ATR-I774Yfs*5 promotes genomic instability through micronuclei formation

Abstract

AbstractAlthough mismatch repair (MMR) defects are associated with high risk of malignancy, the specific oncogenic drivers pertinent to MMR-affected cancers are poorly characterized. The heterozygous ATR-I774Yfs*5 mutation, the result of strand slippage in a poly-A tract of the Ataxia Telangiectasia and Rad3 related (ATR) gene, is overexpressed in MMR-defective malignancies including colorectal carcinoma (CRC) and is the most common ATR mutation in cancer. Here, we explore the contribution of ATR-I774Yfs*5 to genomic integrity. Using heterozygous ATR-I774Yfs*5 HCT-116 cells to mimic the native mutation, we found this mutation reduced ATR activity as measured by damage-induced Chk1 phosphorylation at S317 and ATR autophosphorylation ATR at T1989. ATR-I774Yfs*5 expression impaired genomic stability as visualized by the appearance of micronuclei in two stable expression models as well as in cell lines transfected with ATR-I774Yfs*5. Micronucleus development was dependent on replication and independent of ATR copy number.
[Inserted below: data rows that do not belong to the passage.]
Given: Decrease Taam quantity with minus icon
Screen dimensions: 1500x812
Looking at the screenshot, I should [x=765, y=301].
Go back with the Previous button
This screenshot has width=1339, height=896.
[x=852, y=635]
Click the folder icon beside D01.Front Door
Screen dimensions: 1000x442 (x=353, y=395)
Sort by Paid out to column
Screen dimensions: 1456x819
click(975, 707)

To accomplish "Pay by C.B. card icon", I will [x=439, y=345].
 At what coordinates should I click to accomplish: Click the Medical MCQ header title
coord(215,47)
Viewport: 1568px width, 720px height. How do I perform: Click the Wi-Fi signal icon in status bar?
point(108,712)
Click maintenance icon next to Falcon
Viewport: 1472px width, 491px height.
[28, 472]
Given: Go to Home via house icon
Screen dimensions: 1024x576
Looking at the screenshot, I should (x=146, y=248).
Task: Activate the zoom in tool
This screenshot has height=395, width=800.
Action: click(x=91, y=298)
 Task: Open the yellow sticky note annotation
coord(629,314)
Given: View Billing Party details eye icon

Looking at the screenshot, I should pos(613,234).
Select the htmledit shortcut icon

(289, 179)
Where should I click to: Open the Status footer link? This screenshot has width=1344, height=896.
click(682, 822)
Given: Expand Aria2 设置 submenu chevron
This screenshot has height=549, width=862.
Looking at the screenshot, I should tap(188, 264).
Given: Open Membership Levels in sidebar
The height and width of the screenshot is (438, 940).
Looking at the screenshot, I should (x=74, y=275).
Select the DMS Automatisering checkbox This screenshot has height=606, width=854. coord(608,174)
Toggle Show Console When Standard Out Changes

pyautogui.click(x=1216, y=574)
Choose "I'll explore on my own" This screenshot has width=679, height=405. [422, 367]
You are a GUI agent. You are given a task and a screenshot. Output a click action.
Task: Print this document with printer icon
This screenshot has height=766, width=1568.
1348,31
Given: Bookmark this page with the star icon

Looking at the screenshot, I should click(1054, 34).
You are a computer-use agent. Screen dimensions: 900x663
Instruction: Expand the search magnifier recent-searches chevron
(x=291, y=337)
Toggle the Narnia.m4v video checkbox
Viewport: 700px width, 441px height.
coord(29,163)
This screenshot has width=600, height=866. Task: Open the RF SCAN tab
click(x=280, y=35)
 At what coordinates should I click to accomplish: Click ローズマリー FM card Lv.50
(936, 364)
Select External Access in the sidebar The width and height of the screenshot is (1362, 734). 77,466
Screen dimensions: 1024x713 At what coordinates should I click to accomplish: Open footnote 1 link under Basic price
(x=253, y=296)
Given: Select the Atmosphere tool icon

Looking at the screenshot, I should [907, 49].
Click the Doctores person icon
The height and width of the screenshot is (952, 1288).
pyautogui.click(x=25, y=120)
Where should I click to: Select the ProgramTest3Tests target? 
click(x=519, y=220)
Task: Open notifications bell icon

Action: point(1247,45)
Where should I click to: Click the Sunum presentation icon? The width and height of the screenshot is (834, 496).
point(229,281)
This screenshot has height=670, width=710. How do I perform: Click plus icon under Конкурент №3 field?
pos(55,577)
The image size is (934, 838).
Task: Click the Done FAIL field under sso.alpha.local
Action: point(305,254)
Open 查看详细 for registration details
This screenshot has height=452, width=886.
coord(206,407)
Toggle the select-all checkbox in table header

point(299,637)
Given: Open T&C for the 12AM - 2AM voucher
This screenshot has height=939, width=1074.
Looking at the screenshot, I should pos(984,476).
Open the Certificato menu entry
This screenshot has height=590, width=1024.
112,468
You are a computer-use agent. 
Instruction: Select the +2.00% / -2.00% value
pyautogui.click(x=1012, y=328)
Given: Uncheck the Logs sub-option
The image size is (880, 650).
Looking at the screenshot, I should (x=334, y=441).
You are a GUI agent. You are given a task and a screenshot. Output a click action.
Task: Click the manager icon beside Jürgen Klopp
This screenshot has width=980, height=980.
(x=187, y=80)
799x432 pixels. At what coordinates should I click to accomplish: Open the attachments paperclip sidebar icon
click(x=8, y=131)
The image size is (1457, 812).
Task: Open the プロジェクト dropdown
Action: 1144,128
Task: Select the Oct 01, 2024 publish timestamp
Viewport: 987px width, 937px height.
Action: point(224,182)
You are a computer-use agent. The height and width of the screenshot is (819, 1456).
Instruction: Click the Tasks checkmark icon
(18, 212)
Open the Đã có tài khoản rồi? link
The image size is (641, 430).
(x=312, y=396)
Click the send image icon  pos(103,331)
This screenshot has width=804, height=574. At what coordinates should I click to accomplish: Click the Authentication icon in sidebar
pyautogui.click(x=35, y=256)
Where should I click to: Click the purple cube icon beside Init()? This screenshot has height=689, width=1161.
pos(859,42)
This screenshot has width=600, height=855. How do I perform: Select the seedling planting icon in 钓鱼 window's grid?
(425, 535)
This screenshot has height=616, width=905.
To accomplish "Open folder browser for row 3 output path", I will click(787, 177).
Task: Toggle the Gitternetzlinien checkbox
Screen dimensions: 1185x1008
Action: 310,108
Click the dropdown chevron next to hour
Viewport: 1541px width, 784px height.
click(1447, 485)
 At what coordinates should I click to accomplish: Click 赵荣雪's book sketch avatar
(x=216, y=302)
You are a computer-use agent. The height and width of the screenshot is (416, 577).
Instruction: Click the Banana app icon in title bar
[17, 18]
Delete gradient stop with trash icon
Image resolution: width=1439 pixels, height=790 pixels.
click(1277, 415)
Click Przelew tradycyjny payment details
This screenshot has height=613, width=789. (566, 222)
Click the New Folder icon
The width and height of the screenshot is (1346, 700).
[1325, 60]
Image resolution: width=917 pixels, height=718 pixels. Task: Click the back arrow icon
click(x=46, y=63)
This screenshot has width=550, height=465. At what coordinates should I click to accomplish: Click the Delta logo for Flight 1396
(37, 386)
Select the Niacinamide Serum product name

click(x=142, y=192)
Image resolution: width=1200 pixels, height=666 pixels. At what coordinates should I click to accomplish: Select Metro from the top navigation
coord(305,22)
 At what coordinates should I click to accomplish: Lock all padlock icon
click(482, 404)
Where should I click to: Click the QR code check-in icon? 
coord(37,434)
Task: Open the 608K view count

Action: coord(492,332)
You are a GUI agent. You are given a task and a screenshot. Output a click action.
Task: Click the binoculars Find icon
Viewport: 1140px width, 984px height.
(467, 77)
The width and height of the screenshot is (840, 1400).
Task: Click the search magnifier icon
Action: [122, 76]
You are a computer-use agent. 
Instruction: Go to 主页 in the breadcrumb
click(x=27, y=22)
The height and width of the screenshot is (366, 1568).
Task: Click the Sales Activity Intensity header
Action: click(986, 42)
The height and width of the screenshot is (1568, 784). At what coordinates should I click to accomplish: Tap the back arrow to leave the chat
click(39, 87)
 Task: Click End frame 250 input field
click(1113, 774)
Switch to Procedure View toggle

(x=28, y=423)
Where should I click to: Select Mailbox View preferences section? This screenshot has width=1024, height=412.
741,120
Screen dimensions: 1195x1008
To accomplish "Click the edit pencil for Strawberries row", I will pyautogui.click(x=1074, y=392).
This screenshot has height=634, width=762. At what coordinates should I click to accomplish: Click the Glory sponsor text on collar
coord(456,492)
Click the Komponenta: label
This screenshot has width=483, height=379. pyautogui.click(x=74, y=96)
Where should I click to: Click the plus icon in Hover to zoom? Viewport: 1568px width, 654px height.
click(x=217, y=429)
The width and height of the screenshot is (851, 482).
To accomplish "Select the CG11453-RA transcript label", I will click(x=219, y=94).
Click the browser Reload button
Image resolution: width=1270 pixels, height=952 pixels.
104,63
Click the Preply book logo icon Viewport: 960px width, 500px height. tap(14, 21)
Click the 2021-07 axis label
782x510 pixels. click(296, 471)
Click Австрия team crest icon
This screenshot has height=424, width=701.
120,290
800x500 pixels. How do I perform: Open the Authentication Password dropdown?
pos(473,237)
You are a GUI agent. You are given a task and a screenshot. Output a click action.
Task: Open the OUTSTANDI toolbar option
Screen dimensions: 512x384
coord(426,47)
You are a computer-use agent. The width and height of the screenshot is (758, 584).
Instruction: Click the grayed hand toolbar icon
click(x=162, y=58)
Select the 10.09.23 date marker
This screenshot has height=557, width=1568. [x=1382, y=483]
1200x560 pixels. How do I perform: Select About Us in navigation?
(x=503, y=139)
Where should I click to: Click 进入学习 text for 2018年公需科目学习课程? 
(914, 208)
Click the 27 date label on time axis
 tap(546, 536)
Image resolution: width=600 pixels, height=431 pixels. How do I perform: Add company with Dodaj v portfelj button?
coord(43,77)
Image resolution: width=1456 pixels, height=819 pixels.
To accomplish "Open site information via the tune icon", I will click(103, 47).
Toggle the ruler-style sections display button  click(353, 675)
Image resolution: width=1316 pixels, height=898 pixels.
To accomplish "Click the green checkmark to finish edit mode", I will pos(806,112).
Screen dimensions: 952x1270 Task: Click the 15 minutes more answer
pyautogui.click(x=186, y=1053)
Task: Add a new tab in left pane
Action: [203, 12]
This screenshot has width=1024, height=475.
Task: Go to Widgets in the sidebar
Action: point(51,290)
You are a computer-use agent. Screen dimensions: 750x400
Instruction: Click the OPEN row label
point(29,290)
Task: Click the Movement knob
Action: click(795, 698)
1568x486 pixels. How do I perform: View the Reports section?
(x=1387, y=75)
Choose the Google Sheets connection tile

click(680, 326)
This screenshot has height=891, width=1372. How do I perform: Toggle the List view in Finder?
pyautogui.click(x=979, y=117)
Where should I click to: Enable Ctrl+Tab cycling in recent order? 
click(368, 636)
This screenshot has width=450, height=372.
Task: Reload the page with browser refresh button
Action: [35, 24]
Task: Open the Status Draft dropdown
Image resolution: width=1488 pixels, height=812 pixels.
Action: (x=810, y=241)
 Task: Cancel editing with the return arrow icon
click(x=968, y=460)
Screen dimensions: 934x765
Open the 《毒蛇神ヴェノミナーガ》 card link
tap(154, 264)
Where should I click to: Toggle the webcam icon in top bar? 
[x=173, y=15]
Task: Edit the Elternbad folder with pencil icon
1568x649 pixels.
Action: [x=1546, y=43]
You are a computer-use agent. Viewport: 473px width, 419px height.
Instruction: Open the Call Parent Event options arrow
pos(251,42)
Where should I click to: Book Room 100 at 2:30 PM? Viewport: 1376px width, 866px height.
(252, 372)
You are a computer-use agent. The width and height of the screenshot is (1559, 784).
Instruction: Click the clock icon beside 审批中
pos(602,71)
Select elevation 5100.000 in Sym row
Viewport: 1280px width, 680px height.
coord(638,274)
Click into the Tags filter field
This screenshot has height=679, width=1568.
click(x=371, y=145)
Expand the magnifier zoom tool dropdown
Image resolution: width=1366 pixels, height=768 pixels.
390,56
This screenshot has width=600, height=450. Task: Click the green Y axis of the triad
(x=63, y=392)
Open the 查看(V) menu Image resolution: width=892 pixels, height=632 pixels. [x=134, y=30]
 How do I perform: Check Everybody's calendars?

ATR-I774Yfs*5 expression did not alter cellular viability, cell cycle progression, or replicative rate, suggesting this mutation is well-tolerated despite its destabilizing effect on the genome. Taken together, these data suggest that the ATR-I774Yfs*5, whose development is favored in the context of MMR deficiency, may represent an important driver of a mutator phenotype by promoting genomic instability.